# Text to read
+ + + + + + +

Dear reader,
Today’s picture imagines Mortgage advisors from the UK and US.
Uncle Sam and his hat, along with Uncle Derek who’s using Auntie Mabel’s hat by the looks of things.
-
Today I’m looking to compare:
US-listed BETR (as at 30/06/24) - Net Assets $44m; Market Cap $283.5m
UK-listed LINV (as at 31/03/24) - Net Assets £59.3m; Market Cap £39.5m
Both are technology plays on the mortgage market, speeding up the process using “proprietary tools” and both have evolved from holding capital and using that for mortgages “on balance sheet” to instead working with finance partners and acting as a broker. BETR calls this “warehousing” and LINV “syndication”. BETR appear to have a broader “buy”, “refi” (same or higher remortgage), “cash out” (lower remortgage), and “HELOC” (equity release). They also offer “Title and Settlement” (conveyancing) and “Insurance”. They also over in the UK offer Buy to Let Mortgages. LINV meanwhile focus solely on residential, Buy-to-Let and short-term (Bridge) mortgages.

+ + + + + + +

# Data shown
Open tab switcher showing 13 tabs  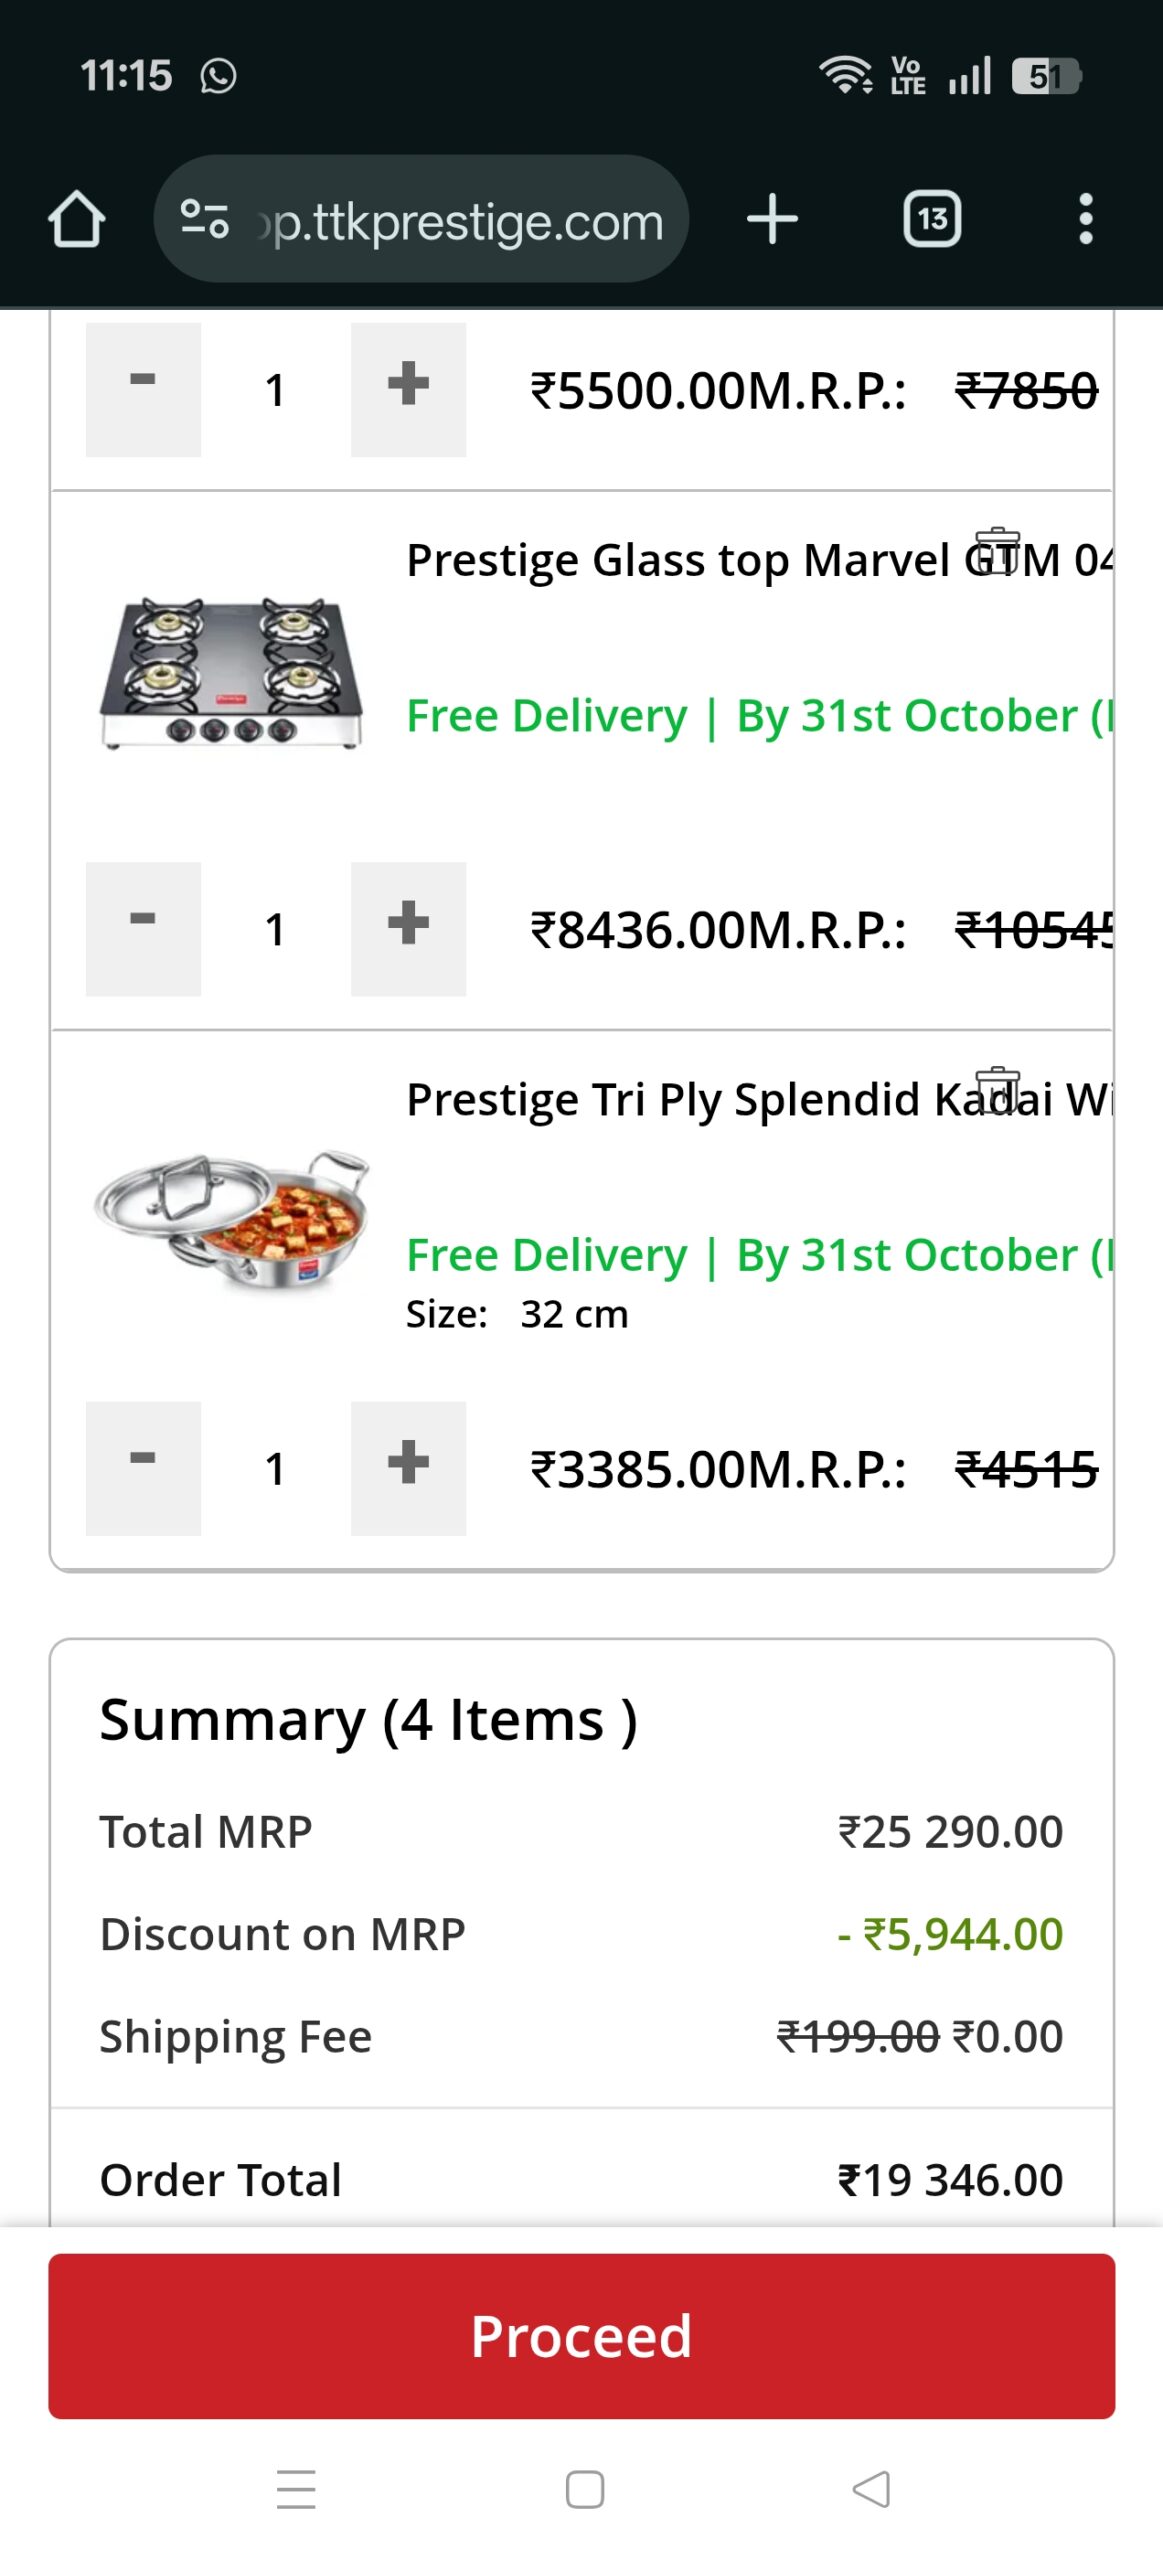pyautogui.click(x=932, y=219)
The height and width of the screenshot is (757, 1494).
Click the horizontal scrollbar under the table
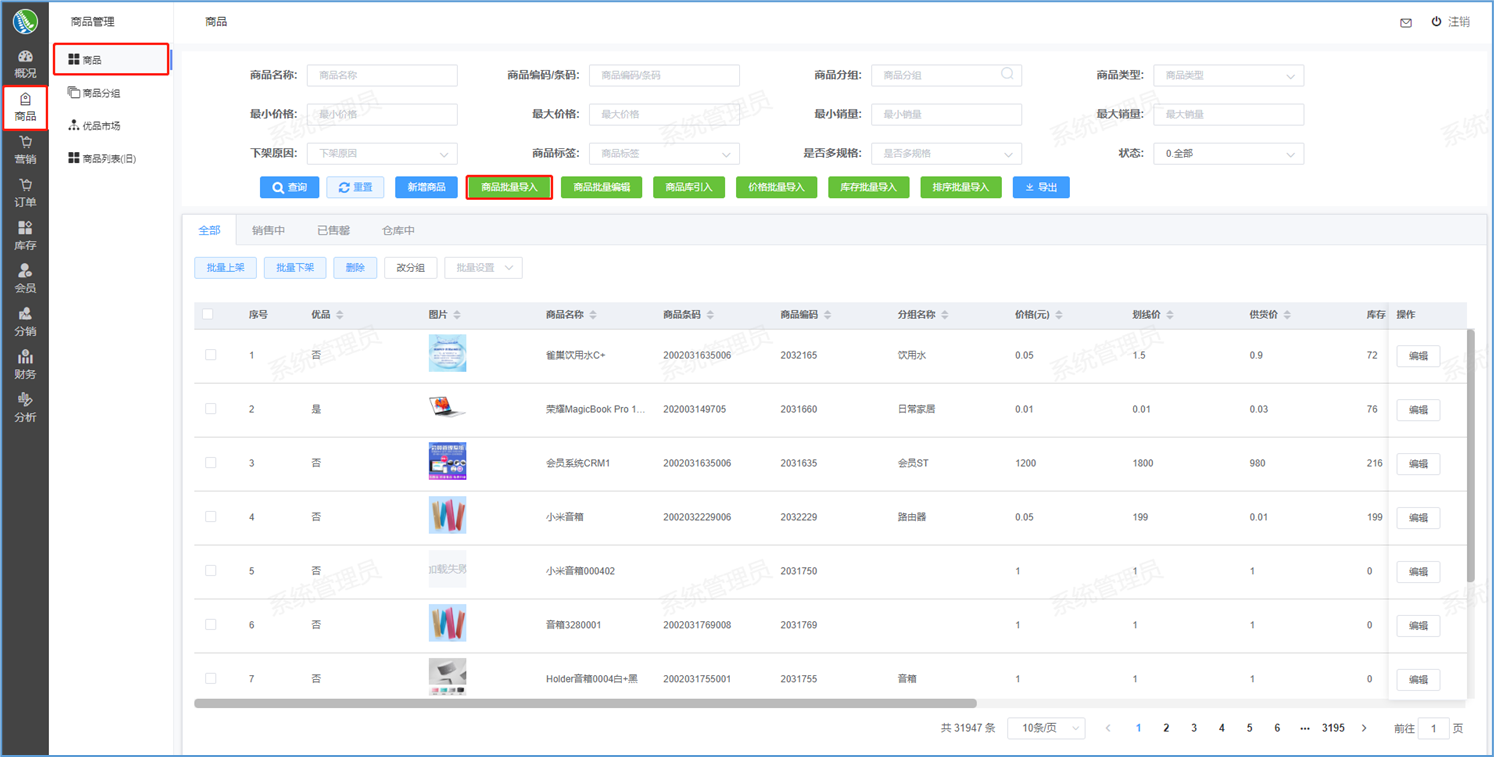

+ + + + + + +

# Task A
In the mortgage company comparison, what does LINV call its model of working with finance partners?
# Task B
List every type of mortgage that the mortgage company comparison says LINV focuses on.
# Task C
Carry on writing the comparison of the two mortgage technology companies, starting after its last sentence.
The data above comes from a different source than the text.

# Task result A
Syndication.

# Task result B
Residential, Buy-to-Let, and short-term (Bridge) mortgages.

# Task result C
-
Analysis of BETR
Overview
BETR say in their 2023 annual report “We were formed in 2014, commenced operation in April 2015, and have experienced net losses and negative cash flows from operations for the majority of our operating history….. 2020 was the only year that we achieved an operating profit, but that year was followed with a net loss of $301.1 million for the year ended December 31, 2021 and a net loss of $888.8 million for the year ended December 31, 2022, as well as a net loss of $536.4 million for the year ended December 31, 2023.”
BETR go on to say Financial performance deteriorated due to:
• persistent elevated interest rates, which have the effect of reducing industry mortgage origination volume, increasing competition for customers, and reducing revenue (although I notice at a much improved sales margin 2.03% compared to 0.89%)
• continued investments in the business (including investments to expand product offerings);
• reputational damage associated with negative media coverage following a series of workforce reductions that began in December 2021 and litigation, including litigation with a former employee - which has since been settled in BETR’s favour.
• outsized costs relative to our Funded Loan Volume and revenue resulting from changes in the macroeconomic environment
-
Moving to 1Q24 and 2Q24 the broader approach of BETR doesn’t appear better, at least for now.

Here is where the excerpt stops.